Smart, But Not Human
This shouldn’t lead us to smug self-righteousness about how smart humans are and how dumb chatbots are. On the contrary, their capacity to talk about anything reveals an impressive — if superficial — knowledge of human social life and the world. They are plenty smart — or, at least, capable of doing well on tests or referencing useful information. The panic these tools have raised among educators is evidence enough of their impressive book learning.
The problem is that they don’t care. They don’t have any intrinsic goals they want to accomplish through conversation and aren’t motivated by what others think or how they are reacting. They don’t feel bad about lying and they gain nothing by being honest. They are shameless in a way even the worst people aren’t — even Donald Trump cares enough about his reputation to at least claim he’s truthful.
This makes their conversations pointless. For humans, conversations are a means to getting things we want — to form a connection, get help on a project, pass the time or learn about something. Conversations require we take some interest in the people we talk to — and ideally, to care about them.
Even if we don’t care about them, we at least care about what they think of us. We’re deeply cognizant that our success in life — our ability to have loving relationships, do good work and play in the local shuffleboard league — depends on having a good reputation. If our social standing drops, we can lose everything. Conversations shape who people think we are. And many of us use internal monologues to shape who we think we are.
But chatbots don’t have a story to tell about themselves or a reputation to defend. They don’t feel the pull of acting responsibly like the rest of us. They can and are useful in many highly scripted situations with lots of leeway, from playing Dungeon Master, writing plausible copy or helping an author explore ideas. But they lack a grasp of themselves or other people needed to be trustworthy social agents — the kind of person we expect we’re talking to most of the time. Without some grasp of the norms governing honesty and decency and some concern about their reputation, there are limits to how useful these systems can be — and real dangers to relying on them.
The upshot is that chatbots aren’t conversing in a human way, and they’ll never get there solely by saying statistically likely things. Without a genuine understanding of the social world, these systems are just idle chatterboxes — no matter how witty or eloquent.
This is helpful for framing why these systems are such interesting tools — but also why we shouldn’t anthropomorphize them.
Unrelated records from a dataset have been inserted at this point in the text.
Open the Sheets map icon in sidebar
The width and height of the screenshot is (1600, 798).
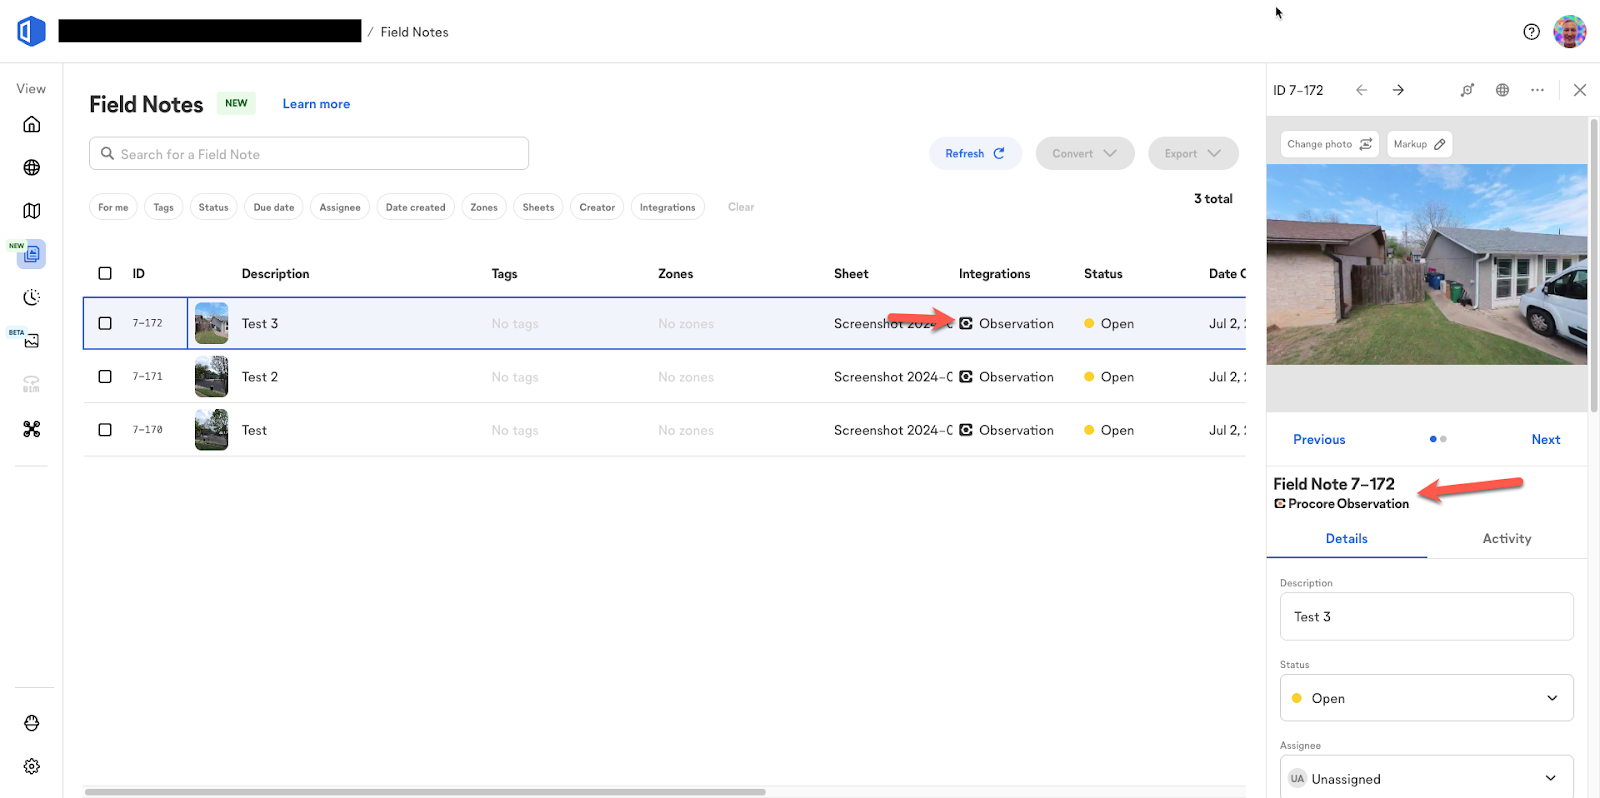[x=32, y=211]
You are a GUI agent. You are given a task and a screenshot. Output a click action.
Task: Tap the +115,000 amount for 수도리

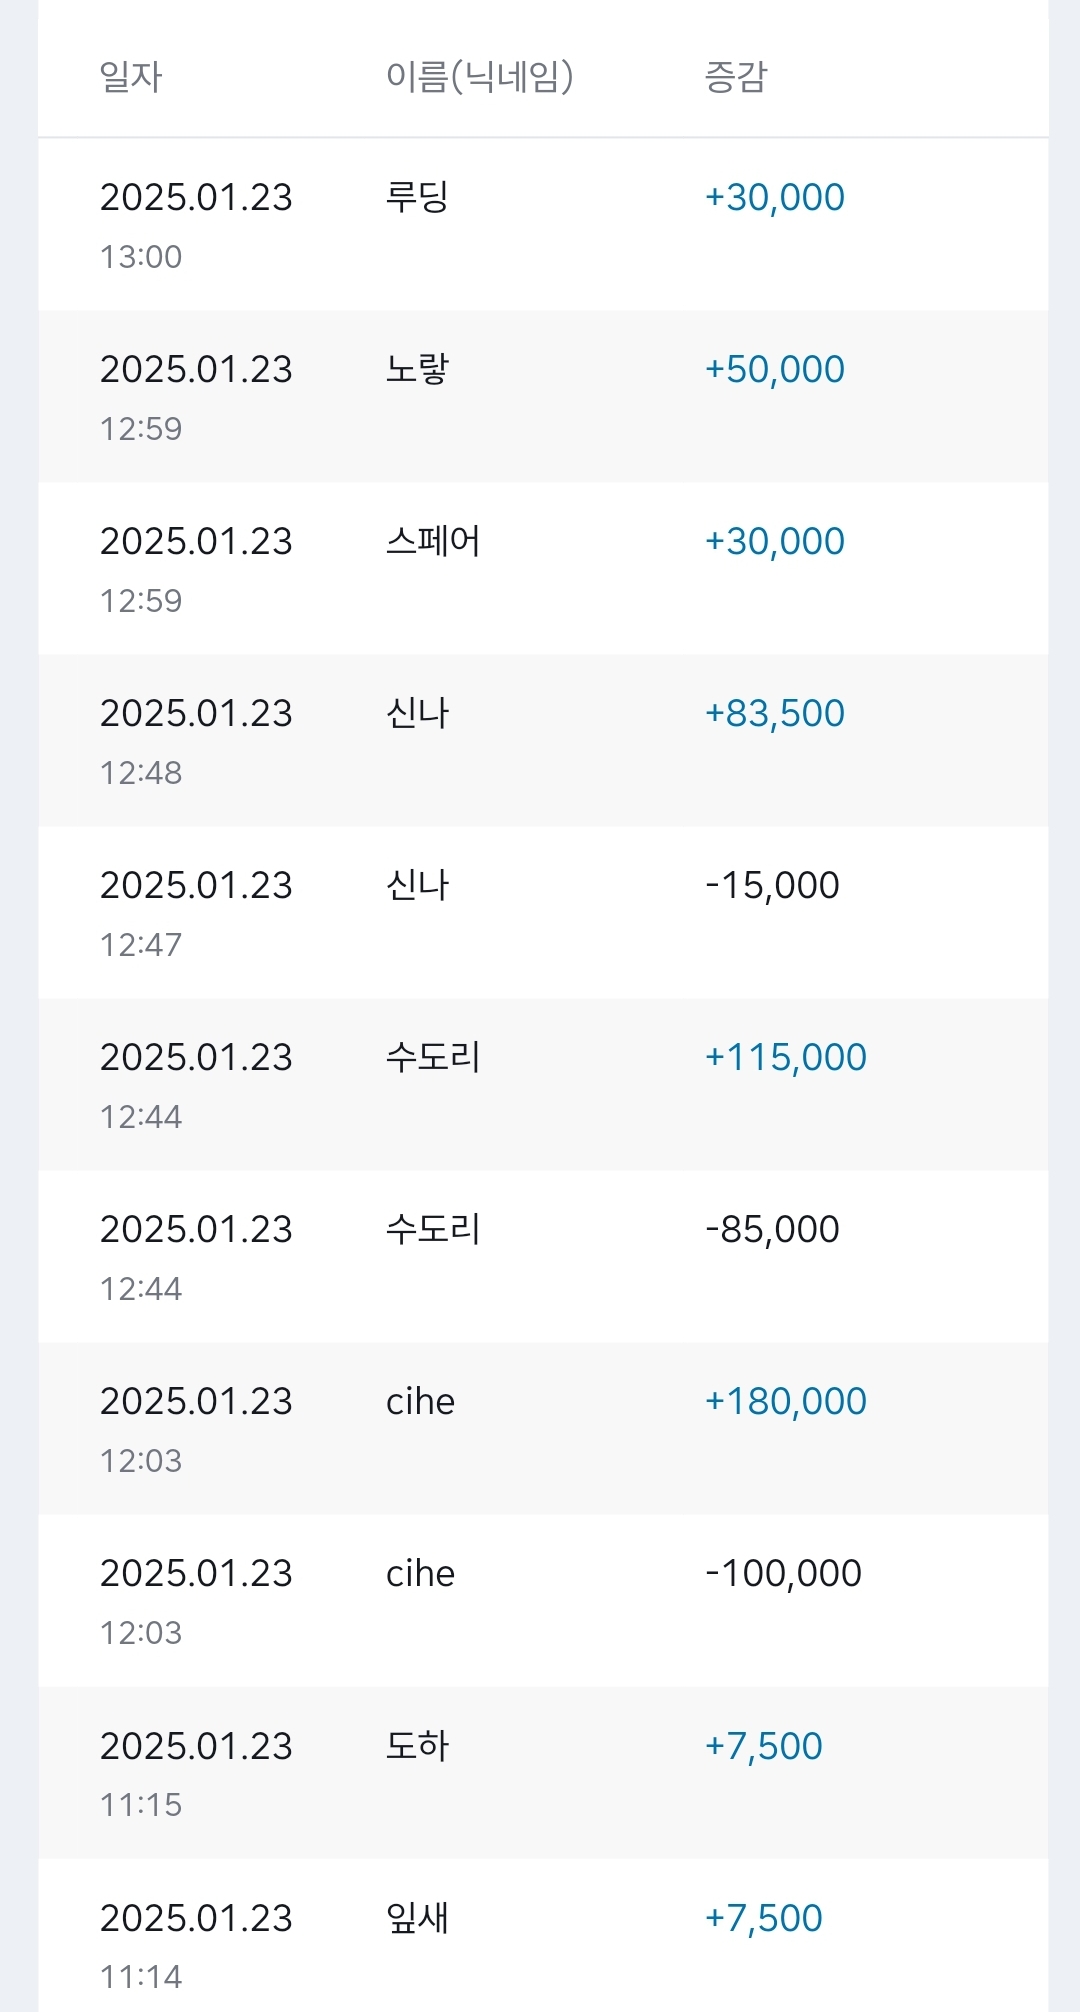[x=786, y=1057]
Humans aren’t just dispassionate thinkers or speakers; we’re intrinsically normative creatures, emotionally bound to one another by shared, enforced expectations. Human thought and speech result from our sociality, not vice versa.
Mere talk, divorced from broader engagement in the world, has little in common with humans. Chatbots aren’t using language like we are — even when they say exactly the same things we do. Ultimately, we’re talking past each other. They don’t get why we talk the way we do, and it shows.